**YOUR OBJECTIVE:**
Update the listing below by changing every "pixels" to "px" and leaving everything else as it is.

---------- DATA ----------

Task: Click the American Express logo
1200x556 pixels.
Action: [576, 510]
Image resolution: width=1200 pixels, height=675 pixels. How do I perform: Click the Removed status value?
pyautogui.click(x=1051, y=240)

----------

**FULL OUTPUT:**
Task: Click the American Express logo
1200x556 px.
Action: [576, 510]
Image resolution: width=1200 px, height=675 px. How do I perform: Click the Removed status value?
pyautogui.click(x=1051, y=240)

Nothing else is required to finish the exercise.